Er begriff, dass das Ausmaß seiner Wut seinen Verstand verzehrt hatte, wie ein Waldbrand
Bäume verzehrt, und er begann, seine Wut zu fürchten.
     
    Mit den Jahren aber begriff Jung seine neue Stellung als Wendepunkt,
und er dankte seinem Chef insgeheim jeden Tag aufs Neue für die Versetzung auf seinen
jetzigen Posten: Er verschaffte ihm Erholung und gab ihm Gelegenheit, sich zu sammeln.
Die billige, schäbige Zweckmöblierung seiner Amtsstube (und aller anderen auch),
gegen die er früher grob polemisiert hatte (Luxusasyl für bezahlte Gehirnamputierte),
regte ihn nicht mehr auf. Er konnte sich allmählich besser auf seine Arbeit konzentrieren.
Jung bemerkte, dass sein Widerwille gegen die alltäglichen Polizeiarbeiten schwand,
die er in der Vergangenheit verabscheut hatte. Je besser es ihm gelang, seine Wut
zu spüren und unter Kontrolle zu halten, desto mehr wuchs der Spaß an der Arbeit.

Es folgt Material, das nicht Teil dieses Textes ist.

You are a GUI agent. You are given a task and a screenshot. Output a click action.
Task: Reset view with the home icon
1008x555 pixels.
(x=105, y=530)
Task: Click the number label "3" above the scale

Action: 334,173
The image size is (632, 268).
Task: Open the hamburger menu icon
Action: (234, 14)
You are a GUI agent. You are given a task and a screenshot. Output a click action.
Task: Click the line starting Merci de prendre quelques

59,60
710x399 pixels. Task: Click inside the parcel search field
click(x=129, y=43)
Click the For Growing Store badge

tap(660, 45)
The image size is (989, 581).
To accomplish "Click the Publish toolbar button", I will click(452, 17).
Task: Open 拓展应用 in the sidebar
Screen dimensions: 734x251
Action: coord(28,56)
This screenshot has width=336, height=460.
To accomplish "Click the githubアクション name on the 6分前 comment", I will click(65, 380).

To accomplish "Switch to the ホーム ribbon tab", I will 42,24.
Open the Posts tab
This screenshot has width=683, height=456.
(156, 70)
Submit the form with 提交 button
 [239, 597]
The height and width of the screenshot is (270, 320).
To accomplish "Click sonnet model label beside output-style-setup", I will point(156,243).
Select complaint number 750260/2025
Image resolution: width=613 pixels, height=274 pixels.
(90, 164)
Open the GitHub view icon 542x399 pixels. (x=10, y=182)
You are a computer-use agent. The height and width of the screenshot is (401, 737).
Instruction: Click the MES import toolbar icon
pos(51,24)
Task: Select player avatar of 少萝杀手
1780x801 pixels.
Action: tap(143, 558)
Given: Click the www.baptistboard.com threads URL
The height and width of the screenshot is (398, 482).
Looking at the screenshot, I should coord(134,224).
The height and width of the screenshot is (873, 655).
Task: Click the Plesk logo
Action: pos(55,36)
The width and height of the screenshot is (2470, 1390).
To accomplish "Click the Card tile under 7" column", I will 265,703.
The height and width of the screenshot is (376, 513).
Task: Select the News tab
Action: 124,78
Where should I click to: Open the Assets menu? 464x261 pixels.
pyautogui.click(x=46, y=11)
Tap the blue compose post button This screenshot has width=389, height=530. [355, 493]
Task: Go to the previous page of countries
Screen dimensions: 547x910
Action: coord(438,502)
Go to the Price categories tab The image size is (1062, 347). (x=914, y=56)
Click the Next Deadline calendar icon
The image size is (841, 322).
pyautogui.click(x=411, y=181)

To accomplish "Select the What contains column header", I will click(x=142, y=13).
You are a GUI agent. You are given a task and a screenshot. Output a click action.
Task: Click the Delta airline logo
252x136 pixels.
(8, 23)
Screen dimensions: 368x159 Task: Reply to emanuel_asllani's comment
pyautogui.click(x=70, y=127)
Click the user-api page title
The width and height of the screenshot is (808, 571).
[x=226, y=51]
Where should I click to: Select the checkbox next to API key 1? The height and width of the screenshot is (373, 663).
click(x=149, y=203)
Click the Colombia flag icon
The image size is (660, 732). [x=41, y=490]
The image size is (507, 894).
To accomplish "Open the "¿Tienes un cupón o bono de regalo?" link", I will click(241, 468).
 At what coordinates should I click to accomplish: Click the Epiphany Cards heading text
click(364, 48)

    Er nahm nun auch an Kollegen Fähigkeiten wahr,
die ihm vorher verborgen geblieben waren. So hatte er den Bürovorsteher des Leitenden
Kriminaldirektors in die Schublade des intriganten, servilen Liebedieners und Karrieristen
gesteckt. Jetzt fand er heraus, dass ihn Verschwiegenheit, Loyalität und ein sicheres
Gespür dafür, was die Beamten angeht und was nicht, auszeichneten. Jung hätte ein
Dutzend ähnlicher Beispiele aufzählen können.
    In den letzten Jahren hatte sich nichts verändert.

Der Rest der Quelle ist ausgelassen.